Dataset records:

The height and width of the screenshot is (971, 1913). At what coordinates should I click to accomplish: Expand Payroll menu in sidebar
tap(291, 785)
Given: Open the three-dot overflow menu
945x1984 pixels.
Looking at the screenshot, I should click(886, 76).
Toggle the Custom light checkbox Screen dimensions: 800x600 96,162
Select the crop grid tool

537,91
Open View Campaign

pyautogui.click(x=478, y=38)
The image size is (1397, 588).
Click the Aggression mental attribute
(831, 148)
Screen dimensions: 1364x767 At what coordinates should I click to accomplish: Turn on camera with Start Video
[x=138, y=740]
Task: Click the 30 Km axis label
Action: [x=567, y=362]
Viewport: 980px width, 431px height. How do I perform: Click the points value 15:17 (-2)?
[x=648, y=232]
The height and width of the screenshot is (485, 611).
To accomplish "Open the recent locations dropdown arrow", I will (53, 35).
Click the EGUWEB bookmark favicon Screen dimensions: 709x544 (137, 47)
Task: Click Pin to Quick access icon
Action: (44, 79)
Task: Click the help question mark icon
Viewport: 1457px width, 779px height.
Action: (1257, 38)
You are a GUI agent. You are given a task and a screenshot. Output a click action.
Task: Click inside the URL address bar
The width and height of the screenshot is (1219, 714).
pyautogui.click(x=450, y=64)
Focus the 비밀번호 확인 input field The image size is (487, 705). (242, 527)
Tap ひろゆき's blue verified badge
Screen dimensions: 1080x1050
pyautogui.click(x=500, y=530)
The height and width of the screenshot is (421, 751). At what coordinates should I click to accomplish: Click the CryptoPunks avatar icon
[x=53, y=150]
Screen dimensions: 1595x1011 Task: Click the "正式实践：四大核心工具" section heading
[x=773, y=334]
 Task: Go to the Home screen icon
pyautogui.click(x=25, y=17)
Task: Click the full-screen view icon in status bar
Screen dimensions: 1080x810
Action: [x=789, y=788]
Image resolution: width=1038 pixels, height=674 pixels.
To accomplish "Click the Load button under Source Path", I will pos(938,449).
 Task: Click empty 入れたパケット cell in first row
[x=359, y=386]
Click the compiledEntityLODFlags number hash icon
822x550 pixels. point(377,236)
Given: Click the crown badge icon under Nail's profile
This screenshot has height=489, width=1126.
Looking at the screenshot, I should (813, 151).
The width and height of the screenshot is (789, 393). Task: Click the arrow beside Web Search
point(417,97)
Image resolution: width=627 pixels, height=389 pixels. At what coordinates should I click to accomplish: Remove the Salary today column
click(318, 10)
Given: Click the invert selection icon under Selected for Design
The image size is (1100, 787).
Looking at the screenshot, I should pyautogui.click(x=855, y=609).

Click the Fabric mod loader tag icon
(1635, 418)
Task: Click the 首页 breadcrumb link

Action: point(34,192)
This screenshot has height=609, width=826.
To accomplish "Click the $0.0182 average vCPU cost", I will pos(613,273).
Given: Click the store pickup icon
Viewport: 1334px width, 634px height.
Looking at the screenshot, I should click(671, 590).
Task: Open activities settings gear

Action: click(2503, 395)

Work required: Retype, in the same exact form, the lines of the material above from the line holding "Viewport: 980px width, 431px" through the line holding "Task: Click inside the URL address bar".

Result for this task:
Viewport: 980px width, 431px height. How do I perform: Click the points value 15:17 (-2)?
[x=648, y=232]
The height and width of the screenshot is (485, 611).
To accomplish "Open the recent locations dropdown arrow", I will (53, 35).
Click the EGUWEB bookmark favicon Screen dimensions: 709x544 (137, 47)
Task: Click Pin to Quick access icon
Action: (44, 79)
Task: Click the help question mark icon
Viewport: 1457px width, 779px height.
Action: (1257, 38)
You are a GUI agent. You are given a task and a screenshot. Output a click action.
Task: Click inside the URL address bar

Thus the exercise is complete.